CHALLENGE: Return the listing word for word, beginning at the line that has "Click the equivalent" and continuing through the end of the listing. Leave the pictures out.

RECORDS FOR THE EXERCISE:
================================
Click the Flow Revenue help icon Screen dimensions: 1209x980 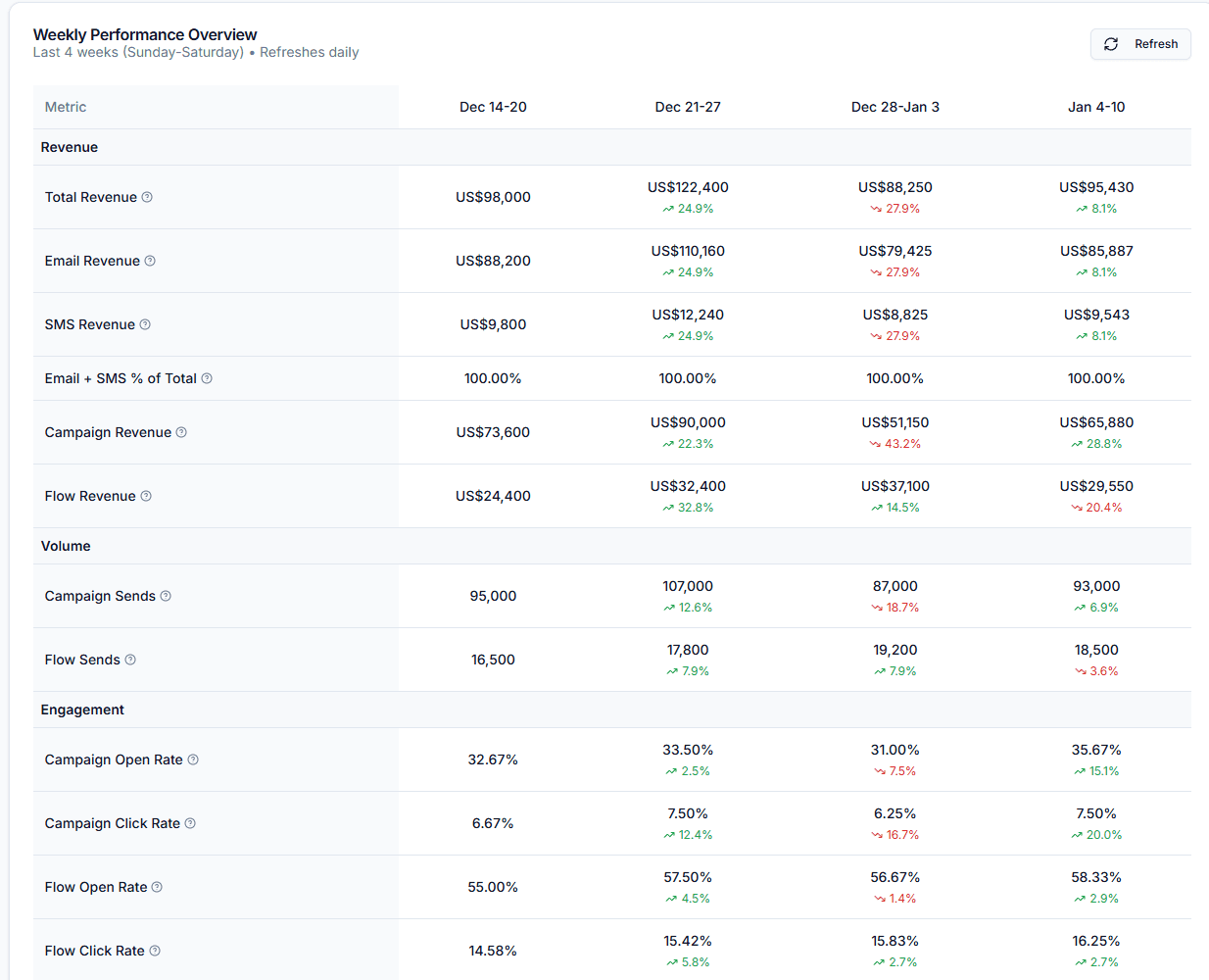(146, 496)
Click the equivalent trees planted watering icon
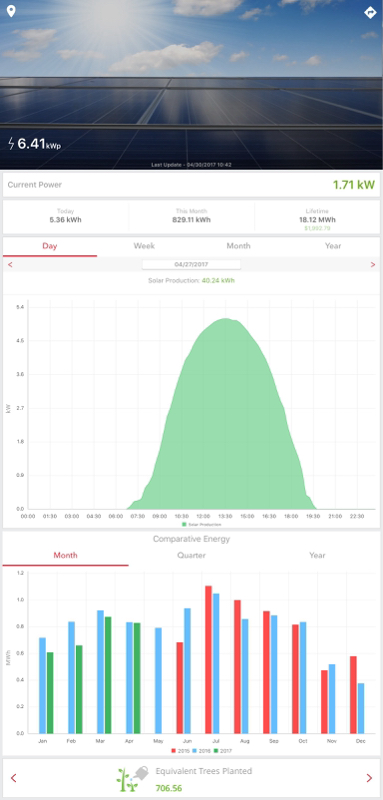Image resolution: width=383 pixels, height=800 pixels. click(134, 779)
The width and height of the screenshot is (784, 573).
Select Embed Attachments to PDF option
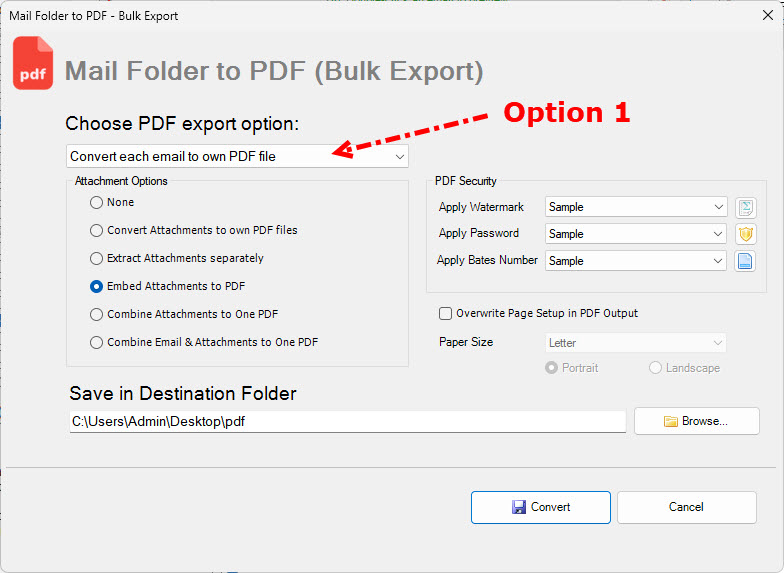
================================
WRITTEN REPLY:
Click the equivalent trees planted watering icon
Image resolution: width=383 pixels, height=800 pixels. click(134, 779)
The width and height of the screenshot is (784, 573).
Select Embed Attachments to PDF option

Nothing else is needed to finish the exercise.